The enthusiasm of healthcare professionals to explore AI in areas such as imaging or processing data is continuing to drive the pressure towards digital adoption. There’s a hugely significant market dynamic at play here. Once an interconnected platform for standardised data that can be accessed easily – and where the user benefits from adding their data to that platform – then everything changes. Network effects dominate and new de facto monopolies arise. Search algorithms on the web developed relatively slowly until Google used PageRank to exploit the metadata the users created when sharing links to create such a network effect.
But advances in AI now mean that when data, interlinks and interoperability are in place, the user-created value could create a ‘Google moment’ much more suddenly and with surprising consequences. This tipping point could very well create one winner in medical data – or at least one Amazon, Strava or Zoom for several niche fields.

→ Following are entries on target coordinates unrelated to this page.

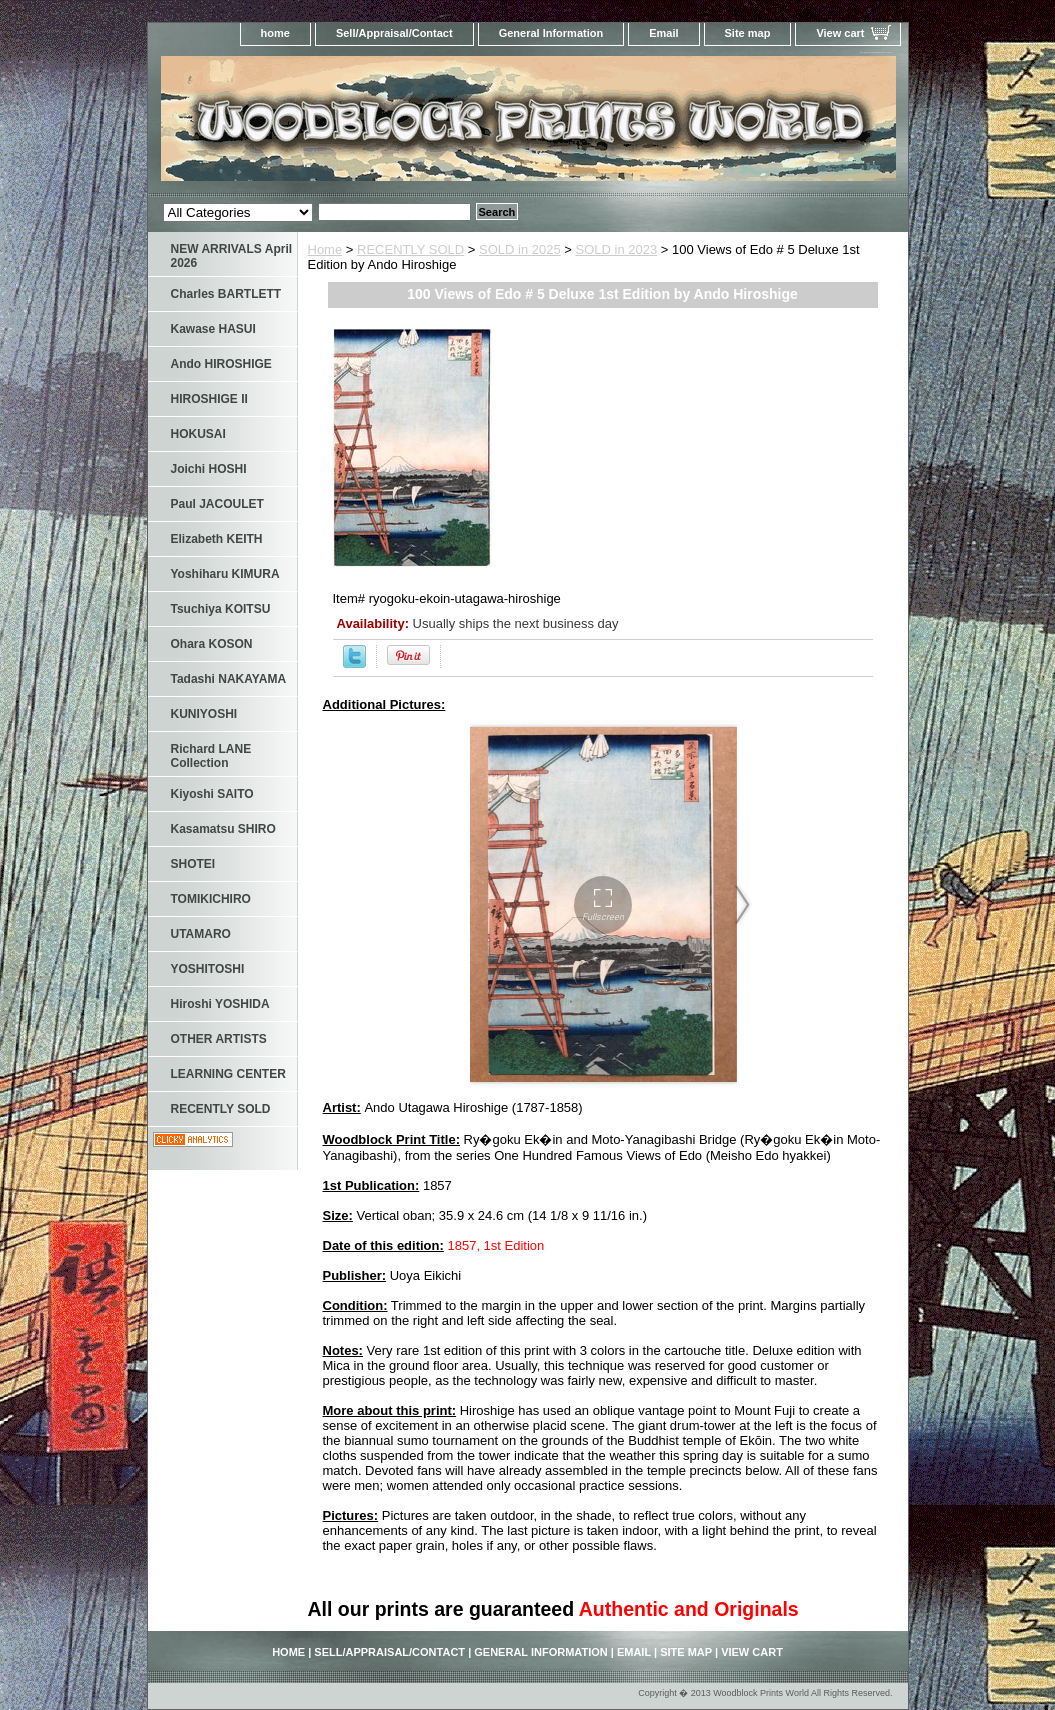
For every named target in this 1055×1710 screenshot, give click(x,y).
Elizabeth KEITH (217, 539)
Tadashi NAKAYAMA (229, 679)
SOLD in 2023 (617, 249)
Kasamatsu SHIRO (223, 829)
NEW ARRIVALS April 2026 (232, 256)
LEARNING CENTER (228, 1074)
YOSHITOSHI (208, 969)
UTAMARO (201, 934)
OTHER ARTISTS (219, 1039)
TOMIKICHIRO (211, 899)
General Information (551, 33)
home (275, 33)
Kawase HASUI (213, 329)
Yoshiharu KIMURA (225, 574)
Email (663, 33)
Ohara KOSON (212, 644)
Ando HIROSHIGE (221, 364)
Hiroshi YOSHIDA (220, 1004)
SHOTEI (193, 864)
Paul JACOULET (217, 504)
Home (325, 249)
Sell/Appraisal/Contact (394, 33)
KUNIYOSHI (204, 714)
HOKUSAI (198, 434)
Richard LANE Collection (211, 756)
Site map (748, 33)
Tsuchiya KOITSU (221, 609)
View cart (840, 33)
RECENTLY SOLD (410, 249)
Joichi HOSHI (209, 469)
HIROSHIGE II (209, 399)
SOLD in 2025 (520, 249)
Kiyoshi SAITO (212, 794)
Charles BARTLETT (226, 294)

What would the implications of such a shift be for medtech manufacturers and technology developers? Commoditisation of hardware leaps to mind – as evidenced by the Apple versus Android example. There’s a difference between the Apple infrastructure, which derives value from vertical integration of hardware and software, and the Android platform which provides compatibility and interoperability but razor-thin margins. It’s driven key players out of the market, including LG who quit making smartphones in July.
Medical devices are entirely different in that for each condition there are unique biomarkers that can be used to derive user actionable insights. And as I mentioned above, the support for the biomarkers comes from the KOLs in those markets. And when those user insights can be demonstrated to provide value to the end-user through outcomes, it becomes a truly differentiating opportunity for a manufacturer. Each patient group and subset of that group becomes a market with an independent platform value. So, we are likely to see commoditisation of certain services such as sharing data and secure storage, but clear differentiation and value that derives from niche applications that sit on those platforms.

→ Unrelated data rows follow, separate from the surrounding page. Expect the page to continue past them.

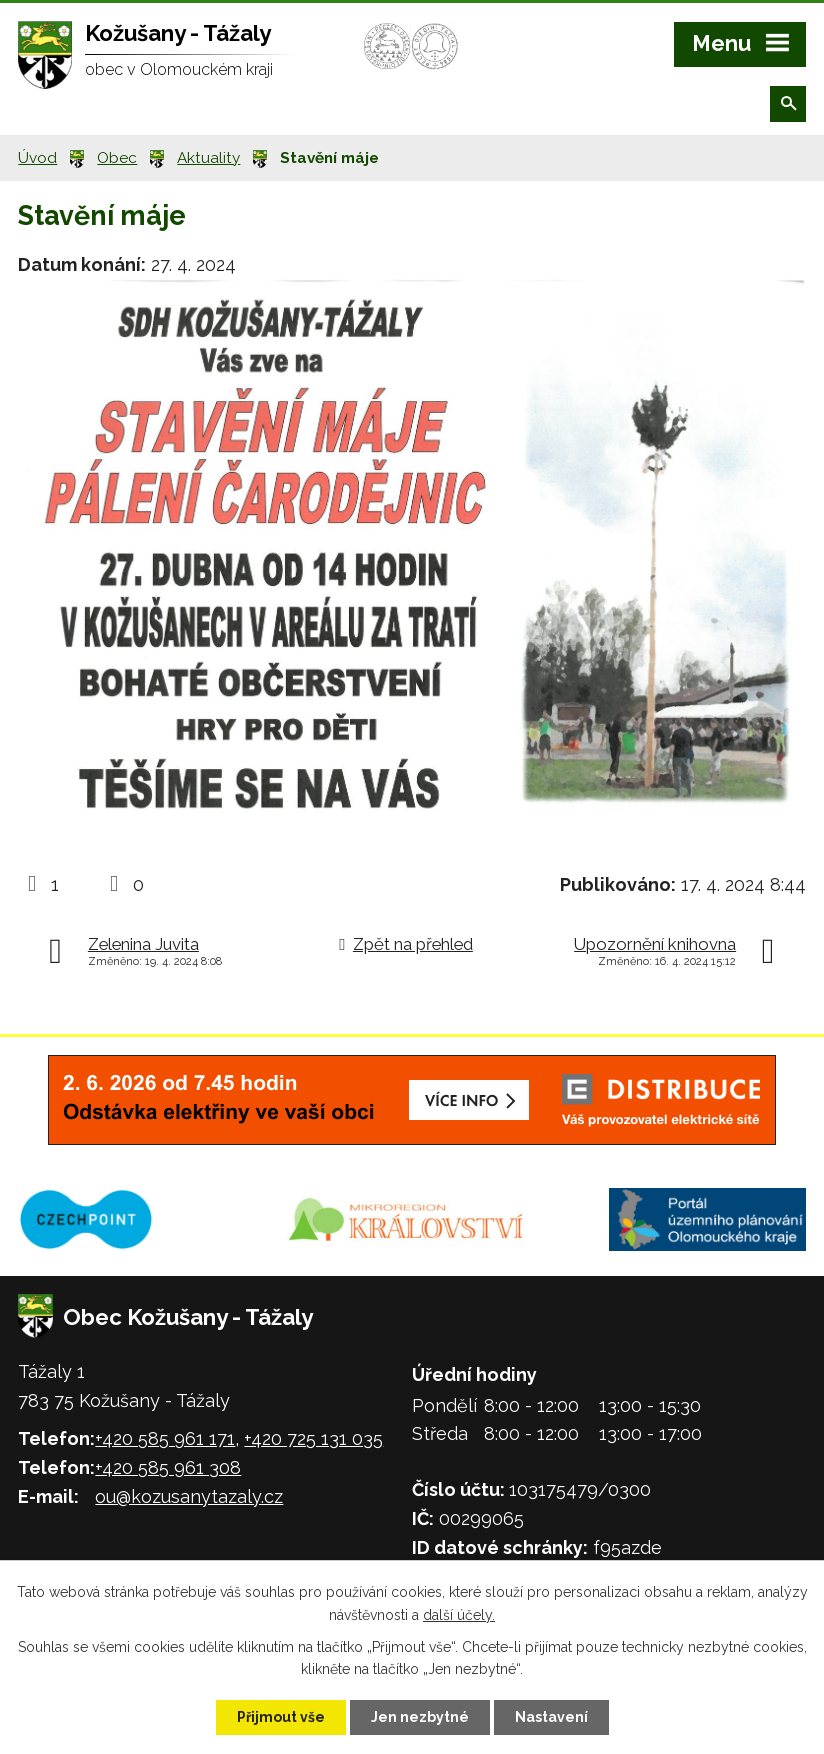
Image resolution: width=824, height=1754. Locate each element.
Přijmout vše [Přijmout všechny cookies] (281, 1717)
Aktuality (208, 158)
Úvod (37, 158)
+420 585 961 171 (165, 1438)
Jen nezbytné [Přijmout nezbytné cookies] (420, 1717)
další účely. (459, 1615)
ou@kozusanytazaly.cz (189, 1496)
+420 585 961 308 (168, 1467)
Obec (117, 158)
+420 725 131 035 (313, 1438)
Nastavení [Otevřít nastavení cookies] (551, 1717)
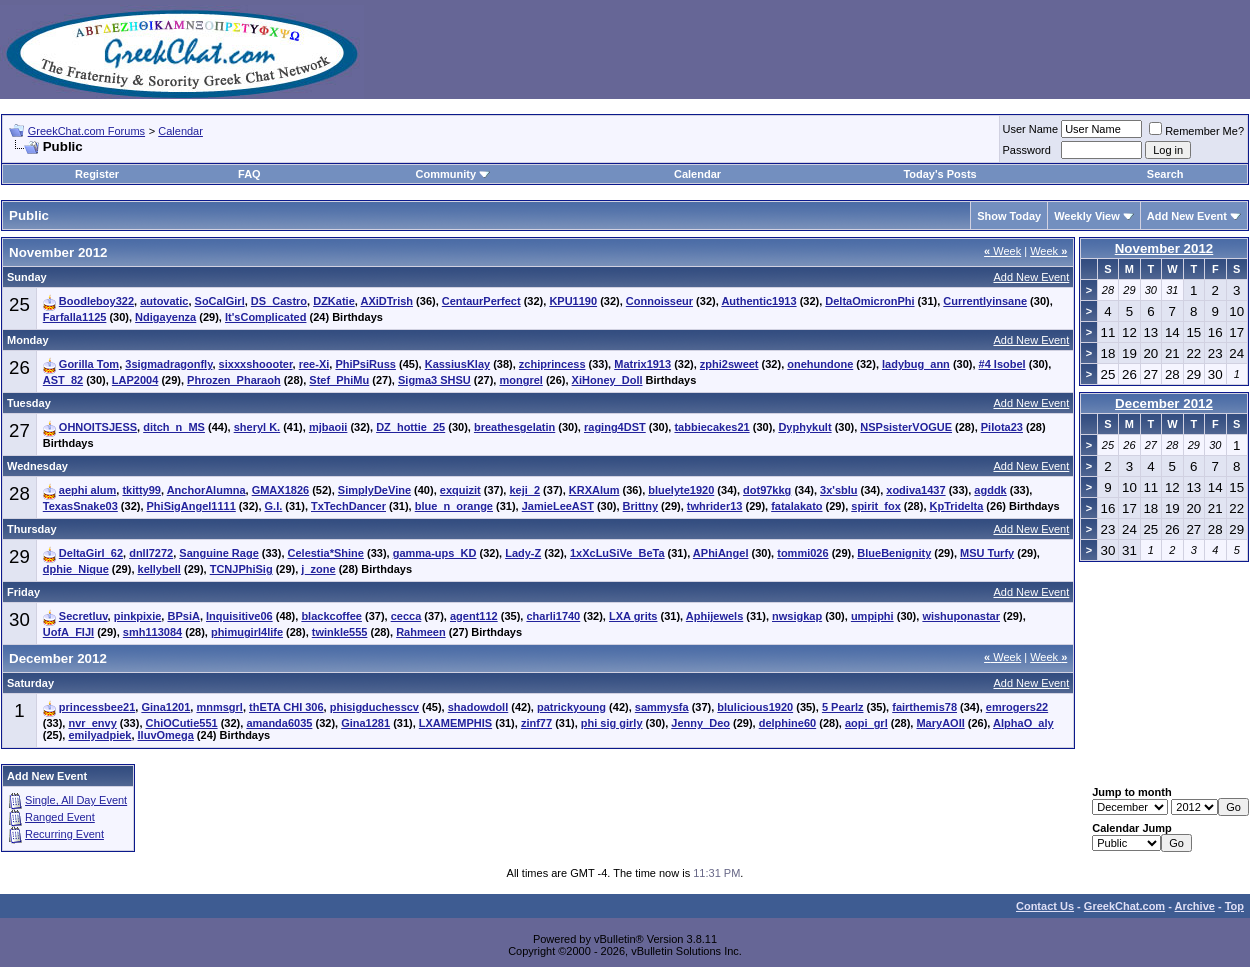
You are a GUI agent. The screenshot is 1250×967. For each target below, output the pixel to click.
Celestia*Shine (326, 553)
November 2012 (1164, 248)
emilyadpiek (99, 735)
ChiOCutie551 (182, 723)
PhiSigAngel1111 (191, 506)
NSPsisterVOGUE (906, 427)
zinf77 (536, 723)
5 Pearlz (843, 707)
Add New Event (1187, 216)
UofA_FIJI (68, 632)
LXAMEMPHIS (455, 723)
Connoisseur (659, 301)
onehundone (820, 364)
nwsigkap (797, 616)
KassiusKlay (457, 364)
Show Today (1009, 216)
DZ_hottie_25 (410, 427)
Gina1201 (165, 707)
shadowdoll (478, 707)
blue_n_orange (454, 506)
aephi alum (87, 490)
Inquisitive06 (239, 616)
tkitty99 (141, 490)
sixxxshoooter (256, 364)
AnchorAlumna (206, 490)
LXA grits (633, 616)
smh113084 (152, 632)
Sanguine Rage (218, 553)
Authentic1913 (758, 301)
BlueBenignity (894, 553)
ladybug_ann (916, 364)
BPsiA (183, 616)
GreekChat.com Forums (86, 131)
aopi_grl (866, 723)
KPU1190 (573, 301)
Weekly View (1087, 216)
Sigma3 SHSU (434, 380)
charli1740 (553, 616)
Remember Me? (1196, 131)
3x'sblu (838, 490)
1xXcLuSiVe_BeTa (617, 553)
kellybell (159, 569)
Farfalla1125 (75, 317)
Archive (1195, 906)
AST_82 (63, 380)
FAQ (249, 174)
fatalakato (796, 506)
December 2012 (1164, 403)
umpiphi (872, 616)
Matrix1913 (642, 364)
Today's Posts (939, 174)
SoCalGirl (220, 301)
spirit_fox (876, 506)
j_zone (318, 569)
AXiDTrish (386, 301)
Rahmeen (421, 632)
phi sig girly (612, 723)
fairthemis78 (924, 707)
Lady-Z (523, 553)
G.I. (274, 506)
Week (1002, 251)
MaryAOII (940, 723)
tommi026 (802, 553)
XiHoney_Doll (607, 380)
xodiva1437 (915, 490)
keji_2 (524, 490)
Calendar (180, 131)
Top (1234, 906)
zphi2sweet (729, 364)
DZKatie (334, 301)
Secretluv (83, 616)
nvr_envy (92, 723)
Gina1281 (365, 723)
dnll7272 (151, 553)
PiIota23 (1002, 427)
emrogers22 (1017, 707)
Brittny (640, 506)
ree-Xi (314, 364)
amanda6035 (279, 723)
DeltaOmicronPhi (869, 301)
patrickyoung (571, 707)
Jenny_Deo (700, 723)
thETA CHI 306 (286, 707)
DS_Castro (279, 301)
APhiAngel (721, 553)
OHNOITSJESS (98, 427)
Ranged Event (60, 817)
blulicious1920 (755, 707)
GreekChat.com (1124, 906)
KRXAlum (594, 490)
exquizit (460, 490)
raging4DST (615, 427)
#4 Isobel (1002, 364)
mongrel (520, 380)
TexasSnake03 (80, 506)
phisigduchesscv (374, 707)
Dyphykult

In its paper – ‘Six winning roles for MedTech to thrive in the future of health’ – Deloitte identifies its most influential trends: data-sharing, interoperable data, access, empowered consumer, behaviour change and scientific breakthrough. Most of these are fuel to the fire of the tipping point of transformative data abilities I’ve described. Coming advances in AI, technology and interoperability will enable the next stage of evolution… the big switch to a data structure that allows for the network effect, the ‘Google moment’, and market domination. It’s time to listen to the tremors and act on them.